Aside from the weird attempt to recast McCain -- he of the spending freeze, the hundred years in Iraq, the massive tax cuts -- as a moderate, it also doesn't get at what Democrats have done in the last four years. That whole most-liberal-senator canard is just that -- Democrats have been winning by expanding their coalition. In 2006, Heath Shuler was wooed by both Democrats and Republicans; he chose to run as a Democrat (see also: Specter, Arlen). That means liberals get frustrated with Shuler's positions fairly often, but it also means they control the House of Representatives. And while some of the attacks on Bush were nominally from the left, in so far as something like S-CHIP is a "left" issue, most of the attacks centered on corruption and incompetence, not to mention a war whose unpopularity put it squarely in the middle of most political debates. One GOP poller looks at the demographics:
For Republicans, this data reinforces the need to put aside the outdated targeting recipe for victory (95% of R's, 55% of I's, 10% of D's) and replace it with one that calls for more cross-party partisan support in order to achieve victory (95% of R's, 60% of I's, 15%-20% of D's). The current partisan affiliation data is the clear death knell for the “base-style” campaigns favored by some in the early part of this decade.

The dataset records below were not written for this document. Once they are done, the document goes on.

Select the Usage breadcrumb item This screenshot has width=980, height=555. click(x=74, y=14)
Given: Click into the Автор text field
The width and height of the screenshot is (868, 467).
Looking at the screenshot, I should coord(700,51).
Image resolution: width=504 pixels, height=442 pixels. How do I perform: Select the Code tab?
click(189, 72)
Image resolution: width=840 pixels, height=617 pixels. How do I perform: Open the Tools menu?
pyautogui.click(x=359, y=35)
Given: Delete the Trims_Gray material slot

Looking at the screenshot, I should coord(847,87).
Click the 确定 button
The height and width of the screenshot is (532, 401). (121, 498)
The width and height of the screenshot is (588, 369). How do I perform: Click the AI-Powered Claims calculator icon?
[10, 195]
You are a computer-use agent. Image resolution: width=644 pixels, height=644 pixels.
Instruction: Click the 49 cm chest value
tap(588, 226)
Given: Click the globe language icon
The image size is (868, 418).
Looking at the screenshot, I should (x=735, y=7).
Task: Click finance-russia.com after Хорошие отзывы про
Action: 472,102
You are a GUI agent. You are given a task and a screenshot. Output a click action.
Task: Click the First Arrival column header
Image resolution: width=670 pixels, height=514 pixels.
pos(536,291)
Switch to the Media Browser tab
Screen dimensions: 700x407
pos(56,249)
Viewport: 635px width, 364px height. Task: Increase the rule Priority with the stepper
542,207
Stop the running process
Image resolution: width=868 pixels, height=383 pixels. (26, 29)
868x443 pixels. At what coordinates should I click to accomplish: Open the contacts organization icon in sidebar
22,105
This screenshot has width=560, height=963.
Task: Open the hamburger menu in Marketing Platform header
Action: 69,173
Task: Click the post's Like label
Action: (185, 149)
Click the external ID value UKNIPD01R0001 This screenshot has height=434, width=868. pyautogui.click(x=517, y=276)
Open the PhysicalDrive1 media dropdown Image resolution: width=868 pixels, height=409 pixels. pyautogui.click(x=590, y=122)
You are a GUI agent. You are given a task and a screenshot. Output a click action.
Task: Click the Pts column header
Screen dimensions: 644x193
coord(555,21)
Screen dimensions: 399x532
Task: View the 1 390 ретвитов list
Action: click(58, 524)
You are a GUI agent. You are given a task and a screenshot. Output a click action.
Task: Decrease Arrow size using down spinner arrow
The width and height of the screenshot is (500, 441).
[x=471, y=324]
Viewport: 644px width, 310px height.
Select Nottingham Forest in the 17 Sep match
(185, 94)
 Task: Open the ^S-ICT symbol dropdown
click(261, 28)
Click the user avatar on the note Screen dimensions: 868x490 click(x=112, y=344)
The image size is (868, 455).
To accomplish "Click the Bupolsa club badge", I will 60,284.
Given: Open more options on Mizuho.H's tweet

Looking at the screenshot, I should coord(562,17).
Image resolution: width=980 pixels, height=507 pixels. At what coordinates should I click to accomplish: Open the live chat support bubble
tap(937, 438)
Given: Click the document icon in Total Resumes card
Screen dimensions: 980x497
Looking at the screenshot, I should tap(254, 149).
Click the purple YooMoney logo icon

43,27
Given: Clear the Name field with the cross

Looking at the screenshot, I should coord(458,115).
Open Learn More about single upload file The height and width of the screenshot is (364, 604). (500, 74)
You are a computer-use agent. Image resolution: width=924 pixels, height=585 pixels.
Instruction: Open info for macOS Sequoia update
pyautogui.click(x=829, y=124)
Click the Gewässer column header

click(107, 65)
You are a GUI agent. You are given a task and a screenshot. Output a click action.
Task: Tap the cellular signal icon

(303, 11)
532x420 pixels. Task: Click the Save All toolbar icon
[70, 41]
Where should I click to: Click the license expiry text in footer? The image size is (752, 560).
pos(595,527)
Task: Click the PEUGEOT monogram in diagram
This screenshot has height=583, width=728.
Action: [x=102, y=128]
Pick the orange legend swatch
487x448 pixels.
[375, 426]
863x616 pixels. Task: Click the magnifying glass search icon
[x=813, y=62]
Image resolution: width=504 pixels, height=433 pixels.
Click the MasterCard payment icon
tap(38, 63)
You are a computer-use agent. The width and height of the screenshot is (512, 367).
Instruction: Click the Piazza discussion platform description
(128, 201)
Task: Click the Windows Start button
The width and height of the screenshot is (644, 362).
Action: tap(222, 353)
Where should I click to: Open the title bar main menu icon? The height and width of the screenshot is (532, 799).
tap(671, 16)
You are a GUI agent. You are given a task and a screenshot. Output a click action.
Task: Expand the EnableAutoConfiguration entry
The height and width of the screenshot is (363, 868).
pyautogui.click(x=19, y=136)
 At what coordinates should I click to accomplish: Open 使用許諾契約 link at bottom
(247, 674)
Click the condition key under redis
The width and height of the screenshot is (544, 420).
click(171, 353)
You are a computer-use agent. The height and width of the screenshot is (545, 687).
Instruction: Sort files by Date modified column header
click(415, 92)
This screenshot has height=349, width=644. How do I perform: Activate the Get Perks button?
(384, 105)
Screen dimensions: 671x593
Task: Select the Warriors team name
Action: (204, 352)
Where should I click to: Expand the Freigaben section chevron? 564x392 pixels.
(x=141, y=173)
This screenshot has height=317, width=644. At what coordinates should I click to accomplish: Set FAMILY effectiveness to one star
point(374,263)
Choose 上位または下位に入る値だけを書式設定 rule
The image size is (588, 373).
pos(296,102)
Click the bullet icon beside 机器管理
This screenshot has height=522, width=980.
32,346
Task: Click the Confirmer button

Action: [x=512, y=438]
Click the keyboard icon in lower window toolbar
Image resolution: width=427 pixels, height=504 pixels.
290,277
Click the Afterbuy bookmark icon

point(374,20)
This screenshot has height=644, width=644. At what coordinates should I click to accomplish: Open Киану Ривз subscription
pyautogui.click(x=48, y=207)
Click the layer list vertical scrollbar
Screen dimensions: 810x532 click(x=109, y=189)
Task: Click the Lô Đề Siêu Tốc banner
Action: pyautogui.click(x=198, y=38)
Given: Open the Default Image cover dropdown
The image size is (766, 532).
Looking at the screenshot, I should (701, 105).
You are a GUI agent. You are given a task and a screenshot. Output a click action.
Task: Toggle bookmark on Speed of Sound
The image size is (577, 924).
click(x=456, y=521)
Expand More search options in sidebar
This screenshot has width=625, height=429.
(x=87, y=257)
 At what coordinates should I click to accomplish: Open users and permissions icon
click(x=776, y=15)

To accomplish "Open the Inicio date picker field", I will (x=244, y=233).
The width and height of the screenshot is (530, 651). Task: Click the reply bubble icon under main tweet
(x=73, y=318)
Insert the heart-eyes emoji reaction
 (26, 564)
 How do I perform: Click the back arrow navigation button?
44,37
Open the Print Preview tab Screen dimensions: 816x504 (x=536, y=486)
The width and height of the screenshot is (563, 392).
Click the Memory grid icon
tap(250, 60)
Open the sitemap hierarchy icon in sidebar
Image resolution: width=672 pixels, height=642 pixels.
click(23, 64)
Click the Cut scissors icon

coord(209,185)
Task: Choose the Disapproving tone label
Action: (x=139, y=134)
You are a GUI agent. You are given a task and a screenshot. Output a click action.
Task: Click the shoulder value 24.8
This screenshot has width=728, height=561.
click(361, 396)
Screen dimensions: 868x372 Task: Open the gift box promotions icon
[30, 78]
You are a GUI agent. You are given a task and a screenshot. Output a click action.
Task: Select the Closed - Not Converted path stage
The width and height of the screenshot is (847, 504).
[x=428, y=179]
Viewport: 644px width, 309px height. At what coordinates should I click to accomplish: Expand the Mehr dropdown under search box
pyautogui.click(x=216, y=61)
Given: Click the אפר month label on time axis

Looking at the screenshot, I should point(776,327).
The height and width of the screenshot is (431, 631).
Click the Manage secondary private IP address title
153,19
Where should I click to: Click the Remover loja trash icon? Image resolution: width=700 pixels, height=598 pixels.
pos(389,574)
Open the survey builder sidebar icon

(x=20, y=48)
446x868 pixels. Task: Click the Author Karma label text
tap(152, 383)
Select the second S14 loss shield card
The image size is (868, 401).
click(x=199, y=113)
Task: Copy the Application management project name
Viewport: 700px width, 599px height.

While Obama is a liberal, albeit a pragmatic one, his political strategy has been to seize the center, which requires patience from the left. It's a tough balance -- eventually someone will go too far within the party and the whole project will fall to divisive infighting -- but for as long as the Democrats can hold together liberals and moderates, and the GOP doesn't make a credible attempt to expand their own coalition, nothing is going to change.